La cour d'assises spéciale de Paris a suivi les réquisitions de l'avocate générale, qui avait appelé à punir sévèrement un homme devenu selon elle un "extrémiste total", un "fanatique du groupe État islamique" enfermé dans un seul horizon : "le jihad".

L'ancien étudiant algérien de 43 ans n'a aucun regret et "le sentiment du devoir accompli" vis-à-vis de ses "frères musulmans". Le prévenu a été reconnu coupable de "tentative d'homicides volontaires avec préméditation sur des personnes dépositaires de l'autorité publique" et "association de malfaiteurs en relation avec une entreprise terroriste".

"Satisfaction du devoir accompli"

Sa peine de prison est assortie d'une période de sûreté des deux tiers, et il a également écopé d'une interdiction définitive du territoire français.

Ouvert lundi, le procès s'annonçait singulier au regard de la personnalité de l'accusé : un étudiant doctorant et multidiplômé qui a basculé dans la violence jihadiste le 6 juin 2017, stupéfiant tous ses proches qui le décrivaient comme un homme doux, avenant, ouvert et démocrate.

Il l'est devenu encore plus mardi, lorsqu'il n'a exprimé ni excuses, ni regrets, ajoutant avoir toujours la "satisfaction du devoir accompli" trois ans après l'attaque, sous le regard médusé des deux policiers attaqués présents à l'audience.

Il a également réaffirmé son adhésion entière au groupe État islamique et à son ancien chef Abou Bakr al-Baghdadi, un "homme intègre" et "un modèle". Et refusé de condamner les attentats de Mohammed Merah, Amédy Coulibaly et des frères Kouachi, estimant que ces "moudjahidines (combattants, NDLR) martyrs" avaient agi, comme lui, "en représailles" des attaques occidentales "contre les musulmans" en Irak et en Syrie.

Séquelles durables pour les policiers

Ces propos ont visiblement interpellé la cour et pesé dans le verdict, d'autant que le policier blessé et ses deux collègues présents à ses côtés ce jour-là ont décrit devant la cour leurs séquelles (dépression, hypervigilance) durables depuis l'attaque. "C'est rare, y compris dans des procès terroristes, d'avoir quelqu'un à ce point satisfait de son action", a souligné l'avocate générale.

Le 6 juin 2017 à 16 h 19, Farid Ikken avait bondi sur un groupe de trois policiers, frappant l'un d'eux avec un marteau en criant "C'est pour la Syrie !" Le policier, légèrement blessé à la tête, et un de ses collègues avaient ouvert le feu et blessé l'assaillant au thorax, avant de l'arrêter.

Dans ses affaires et à son domicile, les enquêteurs ont retrouvé du matériel de propagande jihadiste en nombre et une vidéo enregistrée juste avant l'attaque où il prêtait allégeance au groupe État islamique.

Farid Ikken nie toute volonté de tuer, affirmant avoir voulu blesser dans un "acte de résistance politique" destiné à "attirer l'attention de l'opinion publique française" sur les "milliers de musulmans tués à l'époque en Irak et Syrie par l'armée française" dans ses bombardements contre l'organisation État islamique au sein de la coalition occidentale.

Sur la vidéo de l'attaque, filmée par une caméra de télésurveillance, on le voit prendre son élan et bondir pour porter un violent coup de marteau à deux mains sur la tête d'un des policiers.

Un éternel étudiant précaire

Pour ces derniers comme pour l'avocate générale, la tentative d'homicide ne faisait aucun doute.

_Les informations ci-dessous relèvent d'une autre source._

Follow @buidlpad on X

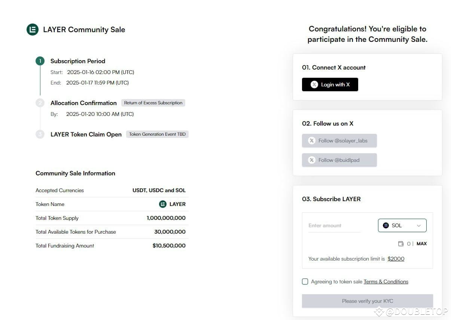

Si le policier visé n'a été que légèrement blessé, "c'est uniquement parce que sa collègue a crié et qu'il a replié la tête par réflexe" alors que le coup se dirigeait vers le milieu du crâne, a estimé la magistrate.

Celle-ci a également demandé qu'il soit condamné pour participation à une entreprise terroriste au regard du "parfait attirail du radicalisé" retrouvé chez lui.

Côté personnalité, elle a souligné que l'accusé n'avait jamais réussi à se fixer professionnellement ni personnellement, restant un éternel étudiant précaire et de plus en plus solitaire. Des "échecs" qui l'ont conduit à "s'enfermer dans l'idéologie jihadiste", jusqu'à cette année 2017 où, étudiant à Paris, il s'est abreuvé de propagande et de sanglantes vidéos de victimes civiles des bombardements occidentaux en Syrie et Irak.

Mardi, Farid Ikken avait expliqué qu'au moment de passer à l'attaque, il était enfermé dans "un huis clos psychologique", "bouleversé" par ces vidéos. "Pour moi, cela dépassait tout."